ここからどうするのだろう、と思った瞬間隣の窓がガラッと空いた。
「ここ、鍵ねーから。ここが、元卓球部の部室」
こんな場所があるなんて。
誰にも見つかることはないだろう。っていうか大和くん以外知らないだろう。いや、知られていたとしても大和くんが出入りしているなら誰も寄り付かないかもしれない。
「おじゃましまーす」となんとなく小声で呼びかけながら中に入る。
6畳位の狭い部屋で、床はギシギシと音を鳴らした。相当古いんだろう。壁もぼろぼろだ。隅っこにあるロッカーは錆びている。

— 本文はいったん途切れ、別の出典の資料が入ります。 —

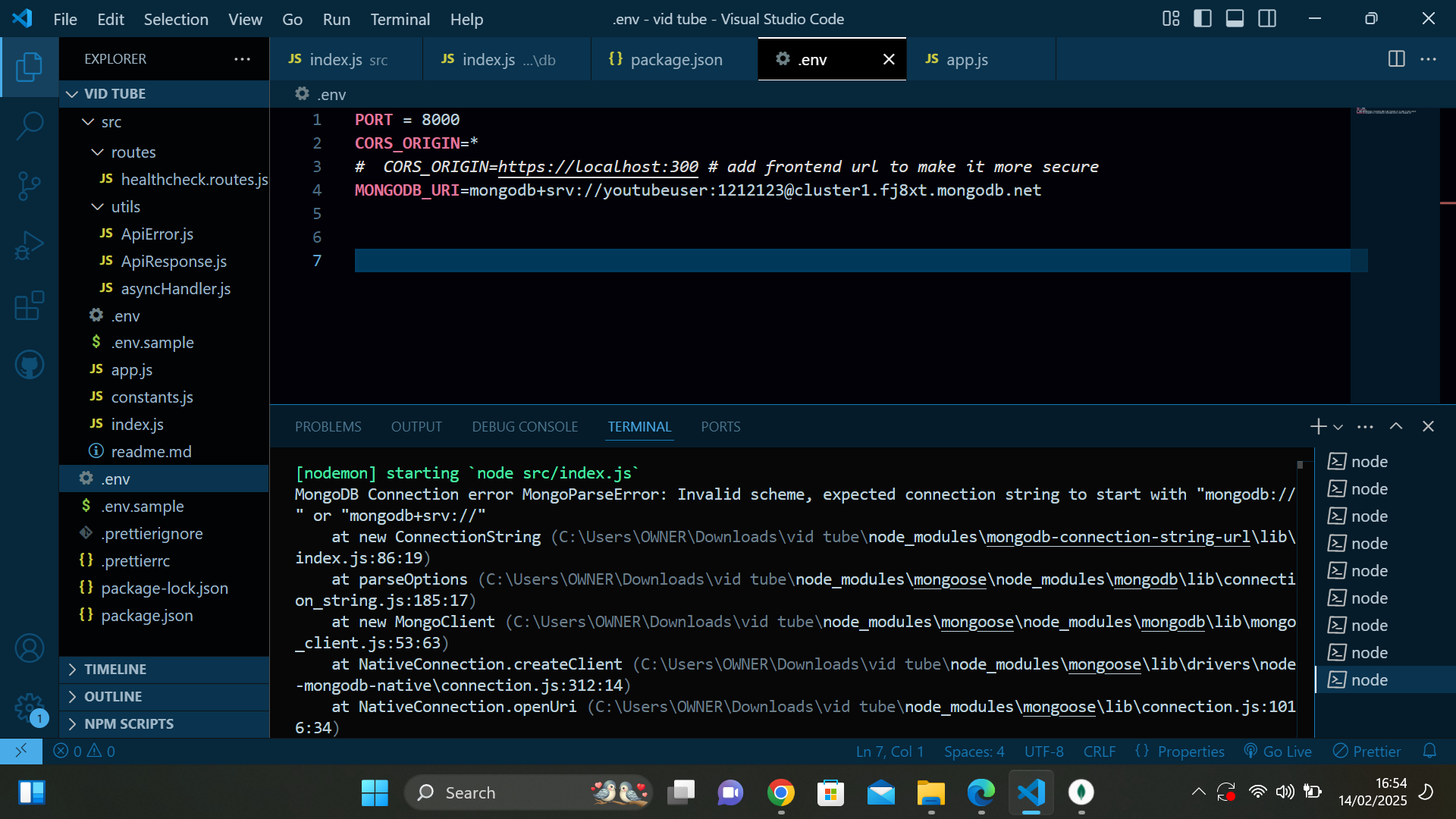Open the Accounts menu icon
The image size is (1456, 819).
point(30,648)
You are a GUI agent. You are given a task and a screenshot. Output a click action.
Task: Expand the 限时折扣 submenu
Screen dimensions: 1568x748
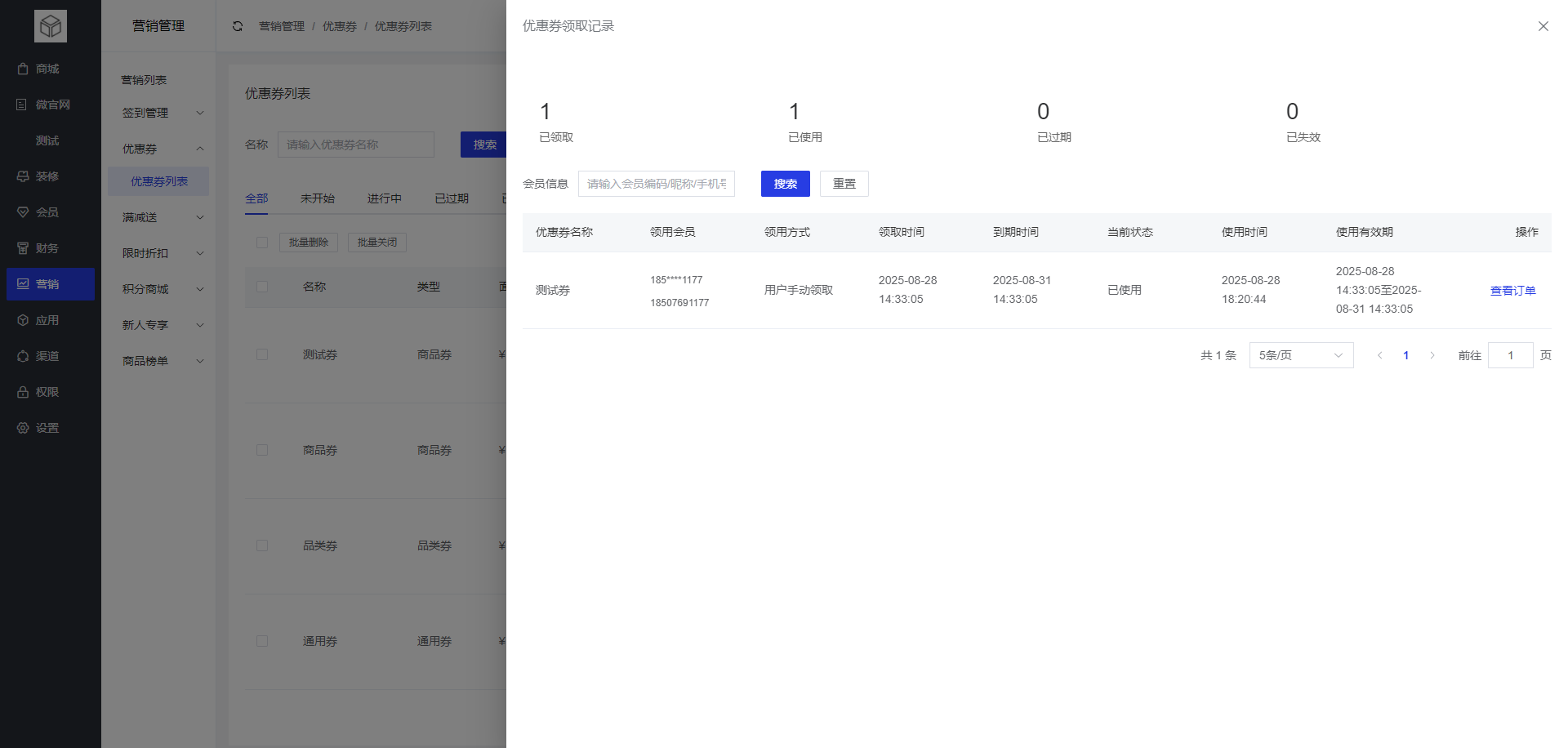pyautogui.click(x=158, y=253)
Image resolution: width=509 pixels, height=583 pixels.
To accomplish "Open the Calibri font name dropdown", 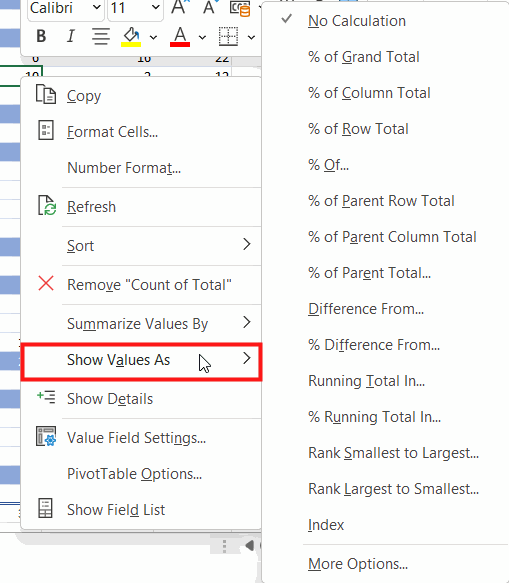I will tap(66, 8).
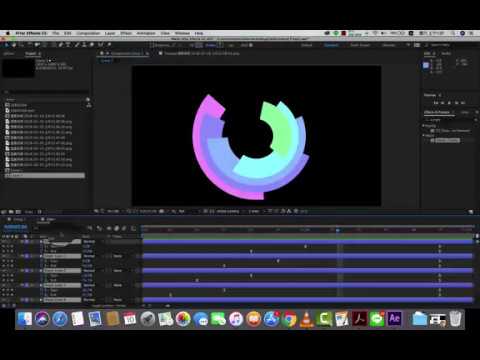Play the composition from Preview panel
The image size is (480, 360).
(x=449, y=103)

折りたたみ式の長テーブルが2つ。それを挟むようにしてベンチがふたつ。それだけの部屋。
クーラーも扇風機もないから、むっとするような熱気が篭っていた。
「飲みもん買ってから来りゃよかった」
舌打ち混じりに彼が呟いてベンチに座る。私は向かいのベンチに座った。
「よく知ってたね、こんな場所」
「知り合いが元卓球同好会だったからな。誰にも教えんなよ」
くあ、と声を出して欠伸をする大和くんに、思わず"どうして私に教えてくれたの?"と聞きそうになった。
それを問うことを、どうして私はためらってしまったのか、という疑問も浮かぶ。
どんな返事を期待しているんだろう、私。
なんだか、調子が狂っているのが自分でわかる。